Wood Mackenzie Sees Henry Hub Gas Prices Climbing Toward $5 by 2035
The decade of cheap U.S. natural gas is winding down, World Oil reports, citing a new Wood Mackenzie forecast that puts Henry Hub prices near $5/MMBtu (real) by 2035.
Market Impact
That figure marks a sharp break from the $2 to $4/MMBtu range that has largely held for the past ten years. Wood Mackenzie attributes the shift to three converging forces: sustained growth in LNG exports, rising gas-fired power demand tied to AI data centers, and slowing productivity gains in mature U.S. gas plays.
“The conditions that kept Henry Hub between $2 to $4/MMBtu for the best part of a decade are no longer all operating at full force,” said Kristy Kramer, head of LNG Strategy and Market Development at Wood Mackenzie. “Power sector demand alone is calling for an additional 17 Bcfd by the mid-2030s, and the highest-quality acreage is already in production.”
The firm expects U.S. LNG export capacity to more than double, positioning the country to supply over one-third of global LNG volumes by the early 2030s.

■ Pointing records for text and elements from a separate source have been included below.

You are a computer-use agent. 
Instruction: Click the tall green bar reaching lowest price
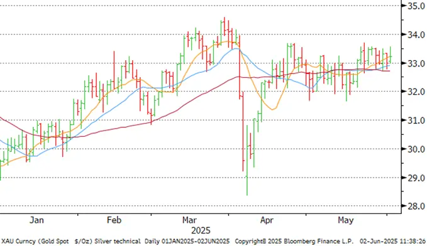point(247,161)
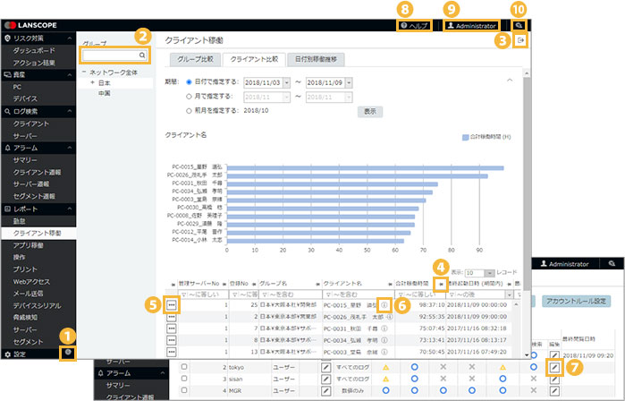This screenshot has width=625, height=401.
Task: Click the export icon below the top bar
Action: [x=520, y=41]
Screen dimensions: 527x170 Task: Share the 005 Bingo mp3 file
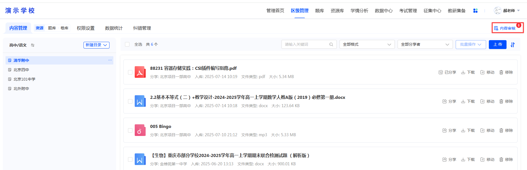click(x=449, y=130)
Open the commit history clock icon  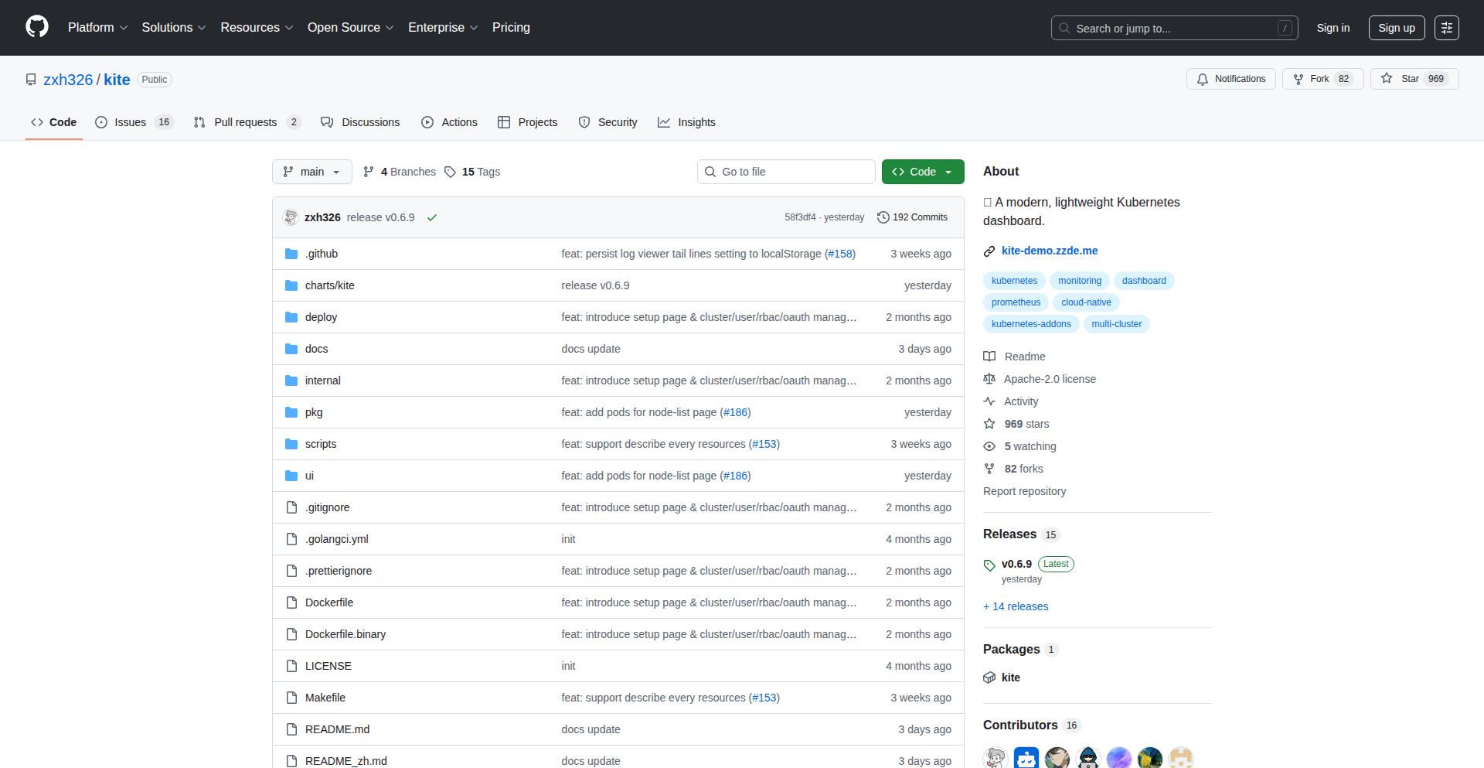click(x=883, y=217)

On the supply side, producers have already tapped much of the top-tier acreage in the Marcellus, Haynesville and Permian basins, pushing development costs higher. Dulles Wang, director of Americas Gas and LNG Research at Wood Mackenzie, noted that associated gas, which drove roughly half of U.S. gas supply growth over the past decade at near-zero marginal cost, is expected to fall below 20% of supply growth over the next ten years. Wood Mackenzie describes the overall change as a structural shift in Henry Hub pricing, from a market shaped by abundant supply to one increasingly driven by demand.
What It Means for Subcontractors
- Gas processing and pipeline construction backlogs tied to LNG export buildout (already sized to more than double U.S. export capacity) will likely keep growing through the early 2030s, favoring E&I, welding and pipefitting crews that can commit to multi-year schedules.

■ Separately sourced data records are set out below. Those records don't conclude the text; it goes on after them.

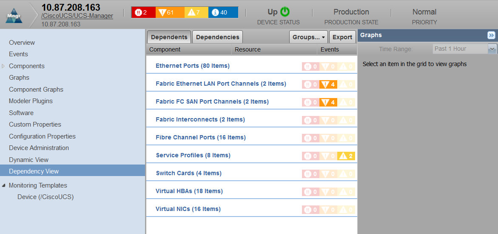This screenshot has height=234, width=498.
Task: Click error badge for Fabric Ethernet LAN Port Channels
Action: point(328,84)
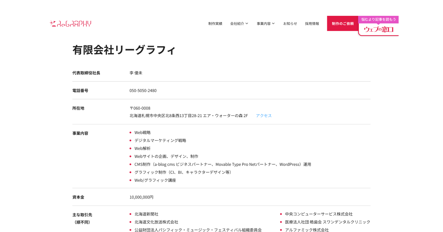Click the red bullet beside 北海道新聞社

tap(130, 214)
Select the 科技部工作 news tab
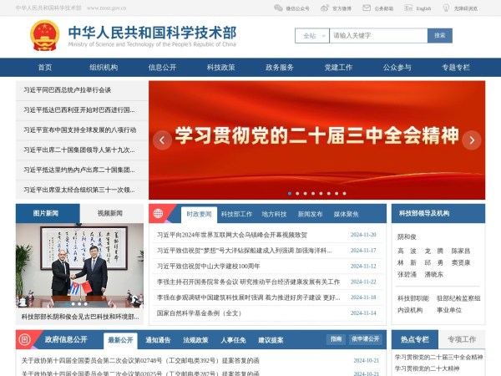The image size is (501, 376). click(x=237, y=214)
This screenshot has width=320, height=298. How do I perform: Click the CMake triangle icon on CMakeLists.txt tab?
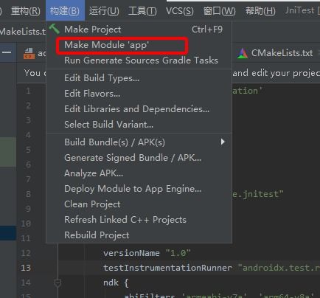pyautogui.click(x=243, y=53)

- With Wood Mackenzie citing 17 Bcfd in added power-sector gas demand by the mid-2030s, contractors serving gas-fired generation and compression projects should start pricing long-term material and labor contracts now, before rising Henry Hub prices push input costs higher.

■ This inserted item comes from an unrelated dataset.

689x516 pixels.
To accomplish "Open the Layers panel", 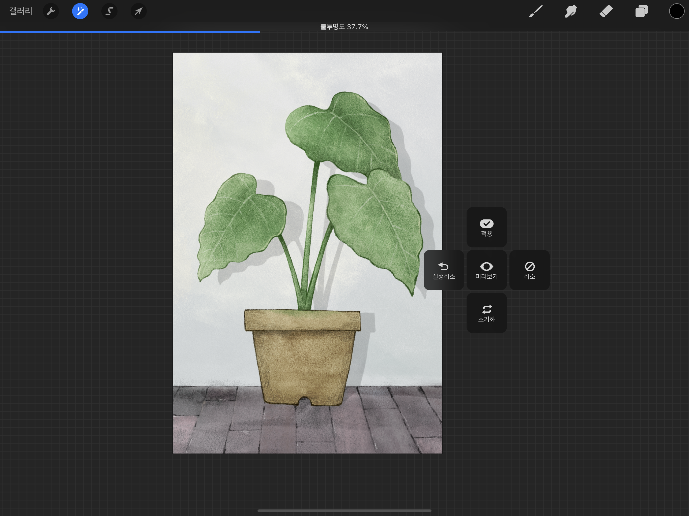I will point(641,12).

- Producers working the Marcellus, Haynesville and Permian, where Wood Mackenzie says the best acreage is already developed, may need more workover, artificial lift and midstream tie-in work to offset slowing productivity, a potential opening for smaller service firms in those basins.
- Firms negotiating long-term subcontract rates with upstream operators or LNG developers should factor in Wood Mackenzie’s forecast of sustained price growth through 2035 rather than assuming a return to the $2-$4/MMBtu range seen over the past decade.